Bug 12701

Summary: scanf accepts non-matching input
Product: glibc Reporter: Rich Felker <bugdal>
Component: stdioAssignee: Not yet assigned to anyone <unassigned>
Status: REOPENED ---    
Severity: critical CC: BM-2cUWXLL9JqDWpsk8EivFHCgbsbXFtsxQrk, bnnf-yellowbot, bnnf, fweimer, hjl.tools, lynneandallan, namboru, pcarlini, ricilake, tydeman.fred, vincent-srcware
Priority: P2 Flags: fweimer: security+
Version: unspecified   
Target Milestone: ---   
Host: Target:
Build: Last reconfirmed:
Attachments: scanf test cases

Description Rich Felker 2011-04-25 15:13:20 UTC
glib'c scanf function incorrectly handles cases where it reads a sequence of characters which are an initial subsequence of a matching sequence, but not actually a matching sequence, for the conversion specifier. Examples include:

sscanf("abc", "%4c", buf) returns 1 instead of 0 or EOF (not sure which is correct) and leaves no way for the caller to know buf[3] is unfilled.
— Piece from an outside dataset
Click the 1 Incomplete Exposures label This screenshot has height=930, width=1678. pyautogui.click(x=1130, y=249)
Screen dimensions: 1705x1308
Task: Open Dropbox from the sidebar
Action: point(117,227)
sscanf("0xz", "%x%c", &x, &c) returns 2 instead of 0.

sscanf("1.0e+!", "%f%c", &x, &c) returns 2 instead of 0.

etc.
Comment 1 Ulrich Drepper 2011-05-02 01:40:09 UTC
All of these cases are correctly handled.

scanf is badly designed, just don't use it if you cannot live with these results.
Comment 2 Rich Felker 2011-05-02 02:35:40 UTC
They are not correctly handled. Please refer to C99, 7.19.6.2, paragraph 9, which defines an input item as:

"the longest sequence of input characters which does not exceed any specified field width and which is, or is a prefix of, a matching input sequence"

Paragraph 10 then reads:

"If the input item is not a matching sequence, the execution of the directive fails: this condition is a matching failure."

Clearly in the case of sscanf("0xz", "%x%c", &x, &c), the first "input item" is "0x", and it is not a matching sequence for the %x conversion (see the specification of strtoul, in terms of which scanf %x is specified), so the result must be a matching failure.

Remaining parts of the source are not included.